Or, si il y a bien une discipline qui use et abuse de cette opposition, l'exploite jusqu'à plus soif, mais l'a aussi beaucoup explorée et codifié c'est le catch. Pour rappel, le catch met en scène un combat fictif dans un ring avec un corpus de règles et d'interdits comme dans un sport de combat réel, entre deux ou plusieurs athlètes. L'affrontement se termine (le plus souvent) quand l'un des catcheurs effectue un "tombé", c'est à dire qu'il parvient à river les épaules au sol pendant que l'arbitre compte 3 secondes, ou une soumission, dans ce cas un catcheur se soumet à une clef et tape pour arrêter la douleur. Le match est scénarisé (normalement le vainqueur est décidé à l'avance) et les coups ne sont pas aussi violents qu'ils le seraient dans un vrai combat grâce aux mêmes techniques qu'utilisent les cascadeurs. Néanmoins précisons que cela demande un grande technicité et que nombre d'actions de catch restent très douloureuses, bien plus que ce que nous accepterions dans notre discipline (oui tomber après un saut de la 3ème corde ça fait mal, même si on sait comment tomber sans se faire une fracture). Comme le Baron et moi-même sommes des amateurs de catch j'ai eu envie de partir de cette discipline et de voir ce que l'on pouvait transposer dans la notre : l'escrime de spectacle. Nous allons donc d'abord étudier les archétypes classiques du catch, puis nous verrons comment ils ont évolué, se sont raffinés avant de se poser la question de la transposition dans nos propres spectacles.

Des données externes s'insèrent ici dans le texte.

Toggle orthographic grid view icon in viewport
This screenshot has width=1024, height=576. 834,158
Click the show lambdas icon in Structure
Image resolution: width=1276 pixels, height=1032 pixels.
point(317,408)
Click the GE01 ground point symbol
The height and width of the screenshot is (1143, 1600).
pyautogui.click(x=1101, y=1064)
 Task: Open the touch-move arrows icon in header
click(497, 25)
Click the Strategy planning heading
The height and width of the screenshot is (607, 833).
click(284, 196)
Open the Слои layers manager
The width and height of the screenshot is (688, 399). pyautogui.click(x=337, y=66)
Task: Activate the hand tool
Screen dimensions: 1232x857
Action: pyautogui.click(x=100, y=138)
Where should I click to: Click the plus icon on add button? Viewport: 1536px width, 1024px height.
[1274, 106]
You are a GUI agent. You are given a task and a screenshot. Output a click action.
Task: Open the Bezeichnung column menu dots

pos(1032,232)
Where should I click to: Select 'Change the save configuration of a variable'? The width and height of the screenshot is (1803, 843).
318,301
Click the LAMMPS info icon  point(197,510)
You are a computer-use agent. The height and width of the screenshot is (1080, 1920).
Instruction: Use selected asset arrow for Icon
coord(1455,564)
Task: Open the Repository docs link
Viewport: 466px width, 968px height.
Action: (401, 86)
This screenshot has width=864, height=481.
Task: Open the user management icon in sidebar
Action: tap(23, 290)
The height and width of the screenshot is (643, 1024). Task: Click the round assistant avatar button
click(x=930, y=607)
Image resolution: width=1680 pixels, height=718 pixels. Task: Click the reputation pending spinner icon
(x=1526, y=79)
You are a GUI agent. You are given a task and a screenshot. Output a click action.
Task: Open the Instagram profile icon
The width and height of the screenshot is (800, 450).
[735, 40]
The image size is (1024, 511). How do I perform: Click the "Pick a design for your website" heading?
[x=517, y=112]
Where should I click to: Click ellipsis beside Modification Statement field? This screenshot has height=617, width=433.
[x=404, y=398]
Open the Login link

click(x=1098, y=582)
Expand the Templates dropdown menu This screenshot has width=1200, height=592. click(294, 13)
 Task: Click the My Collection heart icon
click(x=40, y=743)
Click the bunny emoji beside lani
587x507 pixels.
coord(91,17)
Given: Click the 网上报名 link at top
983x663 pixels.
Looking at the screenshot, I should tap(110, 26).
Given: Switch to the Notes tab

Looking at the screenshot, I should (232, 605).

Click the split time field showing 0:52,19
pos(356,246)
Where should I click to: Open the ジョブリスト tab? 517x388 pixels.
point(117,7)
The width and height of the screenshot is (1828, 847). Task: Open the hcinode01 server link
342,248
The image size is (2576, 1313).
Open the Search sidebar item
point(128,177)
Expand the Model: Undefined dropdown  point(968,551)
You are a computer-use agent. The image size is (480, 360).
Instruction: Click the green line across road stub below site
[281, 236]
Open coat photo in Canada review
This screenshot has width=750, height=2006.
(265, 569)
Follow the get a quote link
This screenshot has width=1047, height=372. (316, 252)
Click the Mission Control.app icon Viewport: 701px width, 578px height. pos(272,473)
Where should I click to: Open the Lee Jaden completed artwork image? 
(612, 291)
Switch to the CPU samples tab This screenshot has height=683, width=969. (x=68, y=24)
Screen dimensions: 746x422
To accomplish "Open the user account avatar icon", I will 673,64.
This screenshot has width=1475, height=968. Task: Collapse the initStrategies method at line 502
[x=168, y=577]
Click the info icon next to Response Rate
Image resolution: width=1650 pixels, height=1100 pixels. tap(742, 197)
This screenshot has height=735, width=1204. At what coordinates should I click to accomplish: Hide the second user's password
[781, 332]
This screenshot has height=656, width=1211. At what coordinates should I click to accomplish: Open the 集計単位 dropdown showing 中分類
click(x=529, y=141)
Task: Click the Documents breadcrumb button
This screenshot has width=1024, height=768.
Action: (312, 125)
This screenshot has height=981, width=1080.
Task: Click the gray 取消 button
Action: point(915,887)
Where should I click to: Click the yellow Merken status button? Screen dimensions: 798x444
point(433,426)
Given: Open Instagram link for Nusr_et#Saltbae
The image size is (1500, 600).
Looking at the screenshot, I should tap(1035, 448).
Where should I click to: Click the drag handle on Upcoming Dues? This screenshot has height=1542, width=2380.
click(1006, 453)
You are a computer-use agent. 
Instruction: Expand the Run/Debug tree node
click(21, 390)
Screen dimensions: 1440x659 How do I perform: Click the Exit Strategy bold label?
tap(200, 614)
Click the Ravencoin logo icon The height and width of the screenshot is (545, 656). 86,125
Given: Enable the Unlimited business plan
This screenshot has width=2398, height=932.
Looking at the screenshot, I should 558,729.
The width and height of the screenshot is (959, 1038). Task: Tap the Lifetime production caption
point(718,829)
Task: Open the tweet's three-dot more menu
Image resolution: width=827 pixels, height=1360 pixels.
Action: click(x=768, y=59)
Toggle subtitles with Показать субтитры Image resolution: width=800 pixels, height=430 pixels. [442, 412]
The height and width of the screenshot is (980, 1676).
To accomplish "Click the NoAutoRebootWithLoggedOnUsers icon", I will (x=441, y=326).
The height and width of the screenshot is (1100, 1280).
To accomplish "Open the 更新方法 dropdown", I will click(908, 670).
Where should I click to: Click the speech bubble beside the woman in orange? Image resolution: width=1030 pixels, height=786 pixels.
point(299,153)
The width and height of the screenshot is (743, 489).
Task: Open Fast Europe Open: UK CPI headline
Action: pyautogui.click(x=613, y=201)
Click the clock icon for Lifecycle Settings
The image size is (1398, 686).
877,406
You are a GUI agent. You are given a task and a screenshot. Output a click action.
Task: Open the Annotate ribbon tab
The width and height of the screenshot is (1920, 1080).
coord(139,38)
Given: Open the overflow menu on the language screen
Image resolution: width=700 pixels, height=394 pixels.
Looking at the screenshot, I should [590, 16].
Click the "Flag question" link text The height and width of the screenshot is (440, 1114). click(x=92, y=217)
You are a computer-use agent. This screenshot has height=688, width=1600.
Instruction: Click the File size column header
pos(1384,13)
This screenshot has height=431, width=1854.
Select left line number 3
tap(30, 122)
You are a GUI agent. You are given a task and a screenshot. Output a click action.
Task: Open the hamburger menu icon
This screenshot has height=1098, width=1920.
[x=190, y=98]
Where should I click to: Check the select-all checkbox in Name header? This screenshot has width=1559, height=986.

John Cena (à gauche) l'un des babyface les plus célèbres de l'histoire du catch face au Miz (à droite), un catcheur qui a presque toujours été heel, accompagné de son épouse Maryse.

Nota Bene : Je vais surtout cité ici la WWE, la plus puissante compagnie de catch au monde avec quelques autres références, tout simplement parce que c'est ce que je connais. Je suis un amateur de catch mais pas un fan hardcore et je n'ai pas le temps de tout suivre, d'autant que c'est parfois compliqué (si vous savez comment suivre Stardom avec des commentaires ou résumés en anglais vous m'intéressez). Je m'excuse donc auprès des fans de l'AEW, de la TNA, de la NJPW, de la AAA, de Stardom et des autres compagnies de ne pas citer celles-ci alors qu'il s'y passe probablement des choses très intéressantes.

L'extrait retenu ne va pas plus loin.